> [WORK TO COMPLETE]
Every record here must be copied exactly, except for the images it holds.

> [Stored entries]
[Start of Attachment]

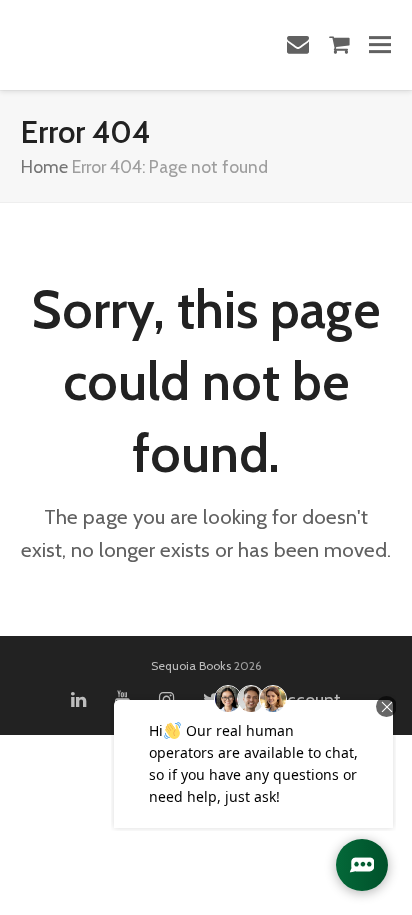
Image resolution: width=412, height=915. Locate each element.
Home (44, 166)
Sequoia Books (191, 665)
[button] (380, 44)
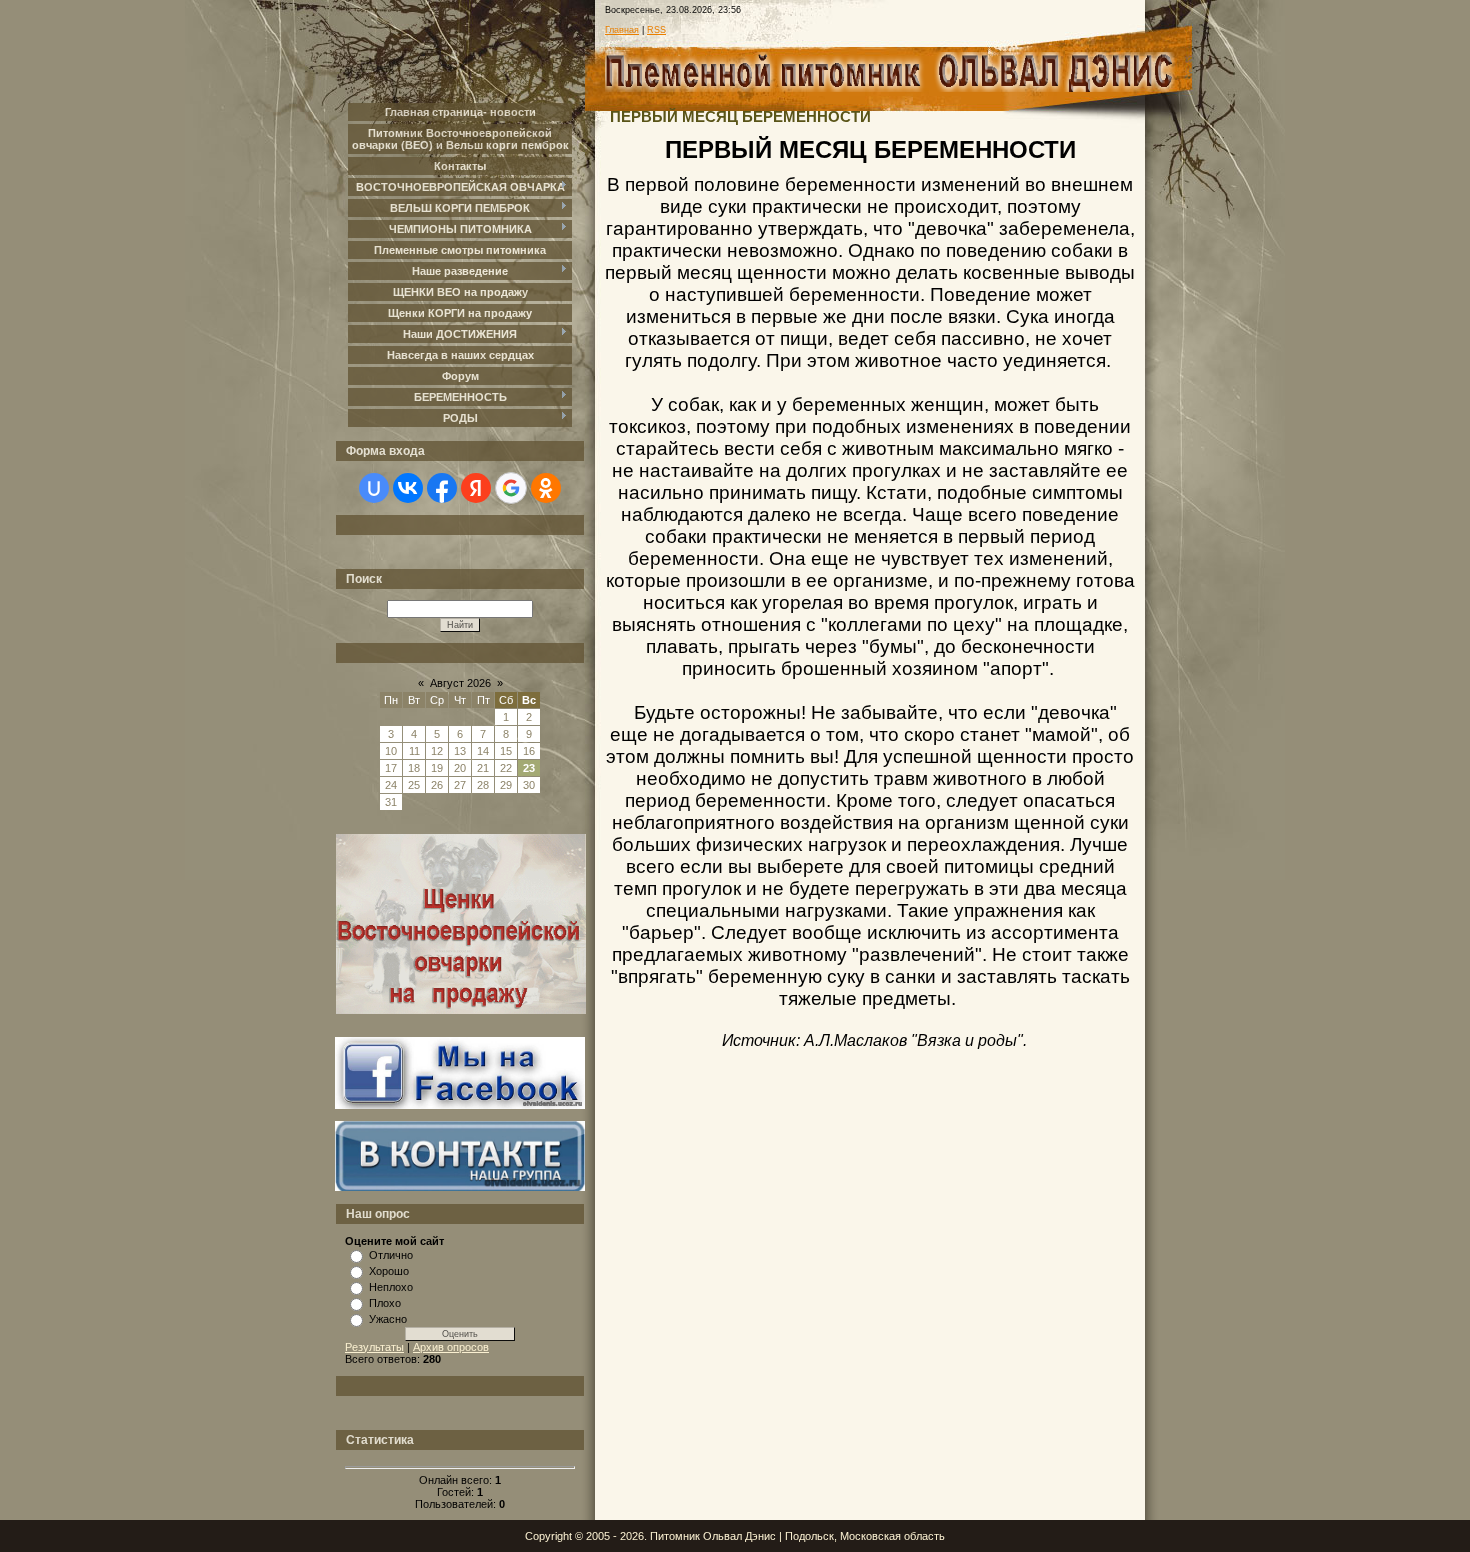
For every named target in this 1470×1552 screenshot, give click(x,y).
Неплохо (391, 1287)
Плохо (385, 1303)
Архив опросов (451, 1347)
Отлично (391, 1255)
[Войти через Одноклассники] (546, 488)
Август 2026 (460, 683)
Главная (622, 30)
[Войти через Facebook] (442, 488)
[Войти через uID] (374, 488)
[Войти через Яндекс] (476, 488)
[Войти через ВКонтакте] (408, 488)
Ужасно (388, 1319)
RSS (656, 30)
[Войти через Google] (511, 488)
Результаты (374, 1347)
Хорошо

[End of Attachment]

> [ANSWER SPACE]
Image resolution: width=412, height=915. Locate each element.
Home (44, 166)
Sequoia Books (191, 665)
[button] (380, 44)
For every named target in this 1470×1552 screenshot, give click(x,y).
Неплохо (391, 1287)
Плохо (385, 1303)
Архив опросов (451, 1347)
Отлично (391, 1255)
[Войти через Одноклассники] (546, 488)
Август 2026 (460, 683)
Главная (622, 30)
[Войти через Facebook] (442, 488)
[Войти через uID] (374, 488)
[Войти через Яндекс] (476, 488)
[Войти через ВКонтакте] (408, 488)
Ужасно (388, 1319)
RSS (656, 30)
[Войти через Google] (511, 488)
Результаты (374, 1347)
Хорошо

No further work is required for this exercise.